= Ann Miller (comics scholar) =

Ann Miller (born 1949) is an English academic and translator. An expert on French comics, she has translated many works of comics theory, including that of Benoit Peeters and Thierry Groensteen.

==Life==
Miller taught French and Spanish in comprehensive schools in London in the 1970s, before moving to Oxford to work in teacher education. In the late 1990s she took up an academic post at the School of Modern Languages at the University of Leicester, collaborating on new ways to teach French language. She was Head of French and Senior Lecturer at Leicester, teaching cultural studies, textual analysis, French cinema and bande dessinée (i.e. French-language comics). She was a founding editor of the journal European Comic Art.
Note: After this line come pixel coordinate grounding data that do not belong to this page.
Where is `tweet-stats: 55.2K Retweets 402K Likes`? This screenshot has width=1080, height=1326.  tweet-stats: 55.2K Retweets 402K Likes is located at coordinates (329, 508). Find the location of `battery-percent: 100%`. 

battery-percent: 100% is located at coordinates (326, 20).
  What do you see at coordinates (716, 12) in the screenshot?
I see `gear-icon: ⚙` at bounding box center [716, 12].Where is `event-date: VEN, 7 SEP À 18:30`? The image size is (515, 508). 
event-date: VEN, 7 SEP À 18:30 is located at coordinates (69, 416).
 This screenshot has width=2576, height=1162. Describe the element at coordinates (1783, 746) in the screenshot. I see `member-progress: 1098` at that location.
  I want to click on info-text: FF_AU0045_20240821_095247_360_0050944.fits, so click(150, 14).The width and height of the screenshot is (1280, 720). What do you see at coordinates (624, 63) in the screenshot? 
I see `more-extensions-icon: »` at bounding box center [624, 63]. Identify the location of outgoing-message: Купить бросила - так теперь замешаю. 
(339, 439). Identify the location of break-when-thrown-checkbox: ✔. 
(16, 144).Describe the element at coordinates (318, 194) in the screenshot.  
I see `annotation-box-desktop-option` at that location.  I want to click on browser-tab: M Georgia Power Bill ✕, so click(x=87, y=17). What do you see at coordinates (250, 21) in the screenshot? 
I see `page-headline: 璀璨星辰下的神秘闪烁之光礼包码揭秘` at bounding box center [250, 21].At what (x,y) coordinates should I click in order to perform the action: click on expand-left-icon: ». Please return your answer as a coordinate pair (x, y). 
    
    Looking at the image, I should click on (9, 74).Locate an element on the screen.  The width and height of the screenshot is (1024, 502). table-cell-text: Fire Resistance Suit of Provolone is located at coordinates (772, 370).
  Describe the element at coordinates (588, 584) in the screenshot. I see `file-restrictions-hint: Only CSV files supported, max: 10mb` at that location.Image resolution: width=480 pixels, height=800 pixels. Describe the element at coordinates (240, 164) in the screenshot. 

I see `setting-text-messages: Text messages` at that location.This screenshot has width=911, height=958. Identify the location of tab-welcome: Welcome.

In 2010 Miller retired from full-time teaching.

==Works==
- Reading bande dessinée: critical approaches to French-language comic strip. Bristol: Intellect Books, 2007.
- (ed. with Natalie Edwards and Amy L. Hubbell) Textual & visual selves: photography, film, and comic art in French autobiography. Lincoln, Nebraska: University of Nebraska Press, 2011.
- (tr.) Comics and narration by Thierry Groensteen. Jackson: University of Mississippi Press, 2013.
- (ed. with Bart Beaty) The French comics theory reader. Leuven: Leuven University Press, 2014.
- (tr.) The expanding art of comics: ten modern masterpieces by Thierry Groensteen. Jackson: University of Mississippi Press, 2017.